Criticism
Comprehensive notes, formulas, and practice questions for Criticism.
Criticism
Criticism
What you'll learn
- How literary criticism interprets texts through evidence-based claims about form, theme, and context.
- To distinguish summary from analysis and evaluation in Class 12 literature responses.
- To apply basic critical lenses — formalist, historical, feminist, postcolonial — appropriately.
- To write paragraph-length critical comments aligned with CBSE long-answer rubrics.
Key concepts
Level 1 — Foundations
Verbal: Criticism explains how and why a text creates meaning, using quotations and technical terms (imagery, irony, structure).
Response layers:
| Layer | Does | Does not |
|---|---|---|
| Summary | Retells plot | Interpret |
| Analysis | Explains devices + effect | Judge quality alone |
| Evaluation | Argues merit/limit | Ignore text evidence |
Analytical paragraph (PEEL):
- Point — claim about text
- Evidence — short quotation
- Explanation — link device to meaning
- Link — tie to question/theme
Critical vocabulary: tone, diction, symbol, motif, narrative voice, dramatic irony.
Level 2 — Exam depth
Formalism: Focus on text itself — patterns, symbols, rhyme scheme — not author biography.

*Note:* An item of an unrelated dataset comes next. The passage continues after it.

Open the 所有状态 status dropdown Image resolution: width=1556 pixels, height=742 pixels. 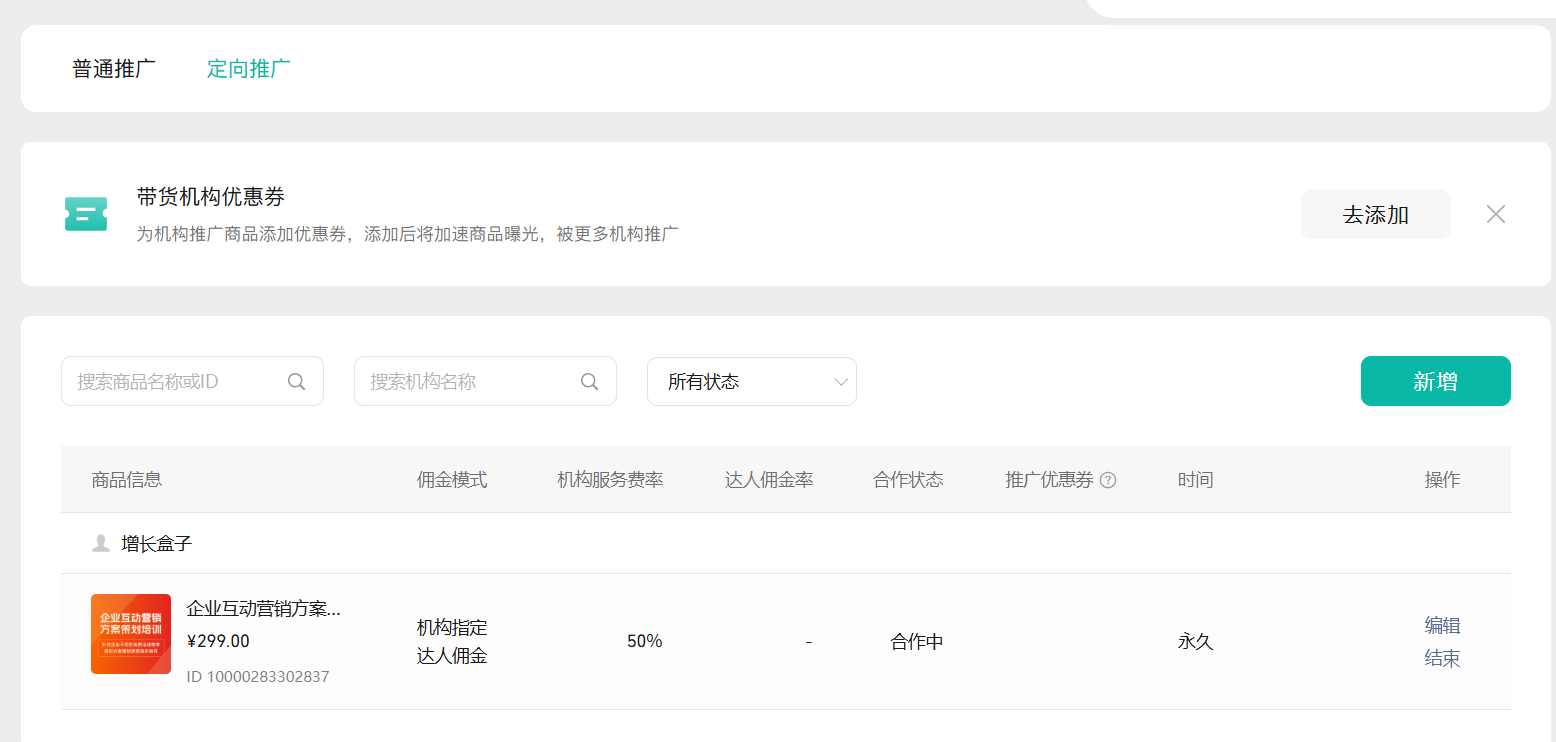(x=751, y=381)
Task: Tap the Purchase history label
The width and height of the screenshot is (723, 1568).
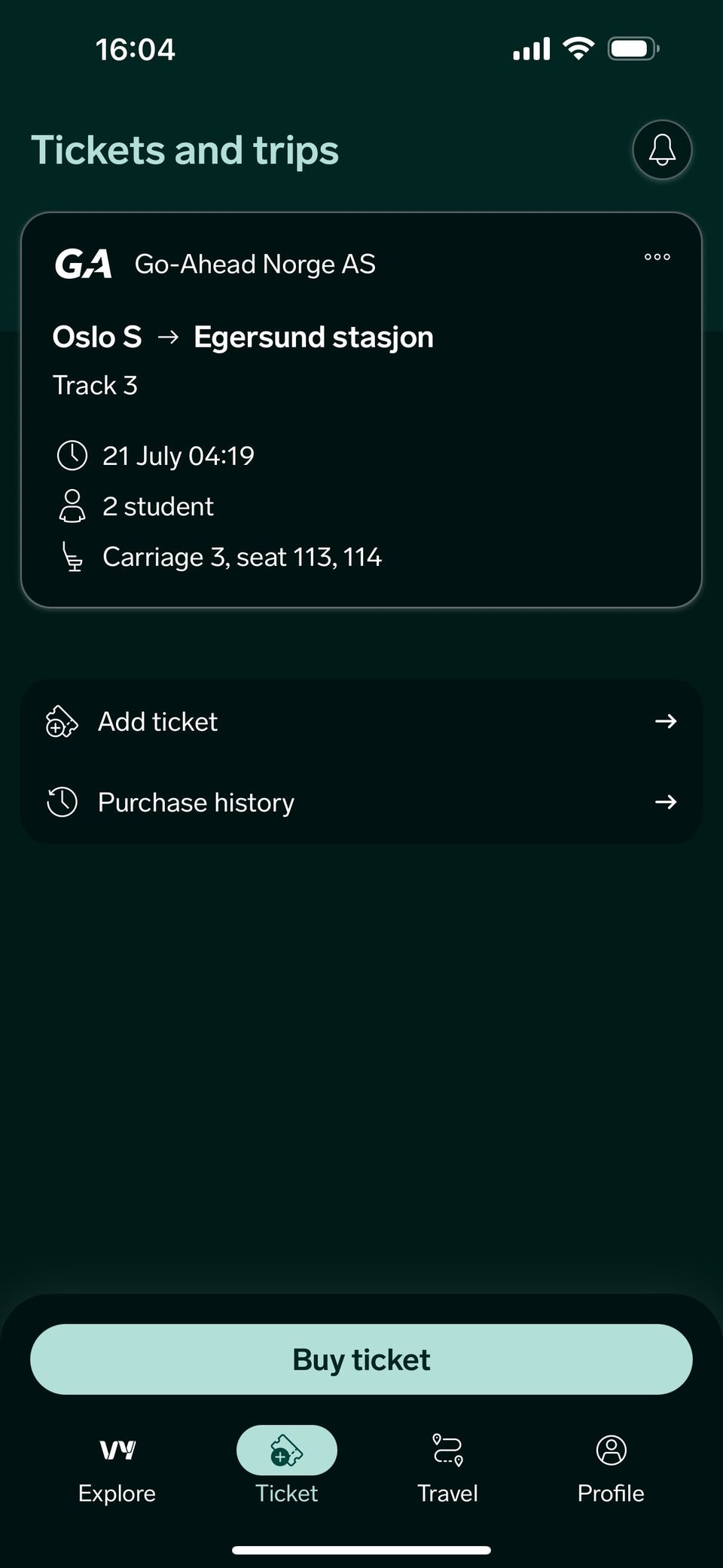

Historical/biographical: Context illuminates references — know movement (Romanticism, Modernism) for Class 12 prescribed texts.
Comparative criticism: Two texts — structure answer as thesis + Text A evidence + Text B evidence + synthesis.
Avoid: Plot retelling longer than analysis; unsupported "I feel" without textual proof.
Exam length: 120–150 words per analytical paragraph — one point deeply developed beats three shallow points.
Worked example
Analyse imagery in one line of poetry
Line: "The fog comes on little cat feet." (Sandburg)
Point: Fog is **personified** as a cat — quiet, gradual arrival.
Evidence: "little cat feet" — tactile, soft consonants mimic stealth.
Effect: Urban fog feels alive, non-threatening yet enveloping — sets contemplative mood.
Link: Supports theme of nature quietly reclaiming city space.
Separate summary from criticism
Summary: "The speaker walks at night and hears cry."
Criticism: "Night setting and **repetition of silence** before the cry heighten isolation; the sudden sound functions as **auditory symbol** of buried guilt."
Second layer required for marks in literature analysis.
Common mistakes
| Mistake | Why it happens | Fix |
|---|---|---|
| Plot summary as answer | Retell familiar story | Lead with interpretive claim + quote |
| Feature spotting without effect | Lists similes | Always state 'X suggests Y because…' |
| Biography replaces text | Author life only | Connect context to specific lines |
| Extreme evaluation without proof | Best poem ever | Ground judgment in criteria + evidence |
Quick check
- PEEL acronym — expand and apply to one line you know.
- Difference between tone and mood?
- One sentence thesis for theme of conflict in a text you study.
- Stretch: How would a feminist reading question female silence in a scene?
Revision tip: Revisit adjacent topics in Literature Analysis before mixed practice on Criticism.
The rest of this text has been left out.